[Excerpts from a dataset]
Start of Block
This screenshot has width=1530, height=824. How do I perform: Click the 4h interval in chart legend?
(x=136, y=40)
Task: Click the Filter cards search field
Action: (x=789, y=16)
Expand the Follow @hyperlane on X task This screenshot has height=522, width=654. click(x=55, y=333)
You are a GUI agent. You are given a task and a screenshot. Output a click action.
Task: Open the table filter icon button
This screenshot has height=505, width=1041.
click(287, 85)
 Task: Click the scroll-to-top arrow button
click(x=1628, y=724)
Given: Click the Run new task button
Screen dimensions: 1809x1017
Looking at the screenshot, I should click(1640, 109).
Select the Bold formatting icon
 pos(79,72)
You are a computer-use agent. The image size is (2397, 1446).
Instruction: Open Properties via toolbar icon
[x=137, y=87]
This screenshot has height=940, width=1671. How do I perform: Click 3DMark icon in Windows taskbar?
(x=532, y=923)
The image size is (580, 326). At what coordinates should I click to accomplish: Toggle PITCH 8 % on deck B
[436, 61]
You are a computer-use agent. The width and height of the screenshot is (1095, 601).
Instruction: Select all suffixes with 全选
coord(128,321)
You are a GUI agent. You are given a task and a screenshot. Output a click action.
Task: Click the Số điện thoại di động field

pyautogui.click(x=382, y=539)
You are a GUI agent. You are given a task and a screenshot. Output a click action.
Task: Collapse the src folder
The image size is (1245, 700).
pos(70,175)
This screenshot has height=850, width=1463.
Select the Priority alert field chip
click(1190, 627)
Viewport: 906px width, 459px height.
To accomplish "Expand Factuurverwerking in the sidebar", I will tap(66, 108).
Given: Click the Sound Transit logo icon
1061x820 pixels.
End of Block
• **EXERCISE DETAILS**: Each entry above needs to be output exactly.

• **EXERCISE RESULT**:
This screenshot has width=1530, height=824. How do I perform: Click the 4h interval in chart legend?
(x=136, y=40)
Task: Click the Filter cards search field
Action: (x=789, y=16)
Expand the Follow @hyperlane on X task This screenshot has height=522, width=654. click(x=55, y=333)
You are a GUI agent. You are given a task and a screenshot. Output a click action.
Task: Open the table filter icon button
This screenshot has height=505, width=1041.
click(287, 85)
 Task: Click the scroll-to-top arrow button
click(x=1628, y=724)
Given: Click the Run new task button
Screen dimensions: 1809x1017
Looking at the screenshot, I should click(1640, 109).
Select the Bold formatting icon
 pos(79,72)
You are a computer-use agent. The image size is (2397, 1446).
Instruction: Open Properties via toolbar icon
[x=137, y=87]
This screenshot has height=940, width=1671. How do I perform: Click 3DMark icon in Windows taskbar?
(x=532, y=923)
The image size is (580, 326). At what coordinates should I click to accomplish: Toggle PITCH 8 % on deck B
[436, 61]
You are a computer-use agent. The width and height of the screenshot is (1095, 601).
Instruction: Select all suffixes with 全选
coord(128,321)
You are a GUI agent. You are given a task and a screenshot. Output a click action.
Task: Click the Số điện thoại di động field

pyautogui.click(x=382, y=539)
You are a GUI agent. You are given a task and a screenshot. Output a click action.
Task: Collapse the src folder
The image size is (1245, 700).
pos(70,175)
This screenshot has height=850, width=1463.
Select the Priority alert field chip
click(1190, 627)
Viewport: 906px width, 459px height.
To accomplish "Expand Factuurverwerking in the sidebar", I will tap(66, 108).
Given: Click the Sound Transit logo icon
1061x820 pixels.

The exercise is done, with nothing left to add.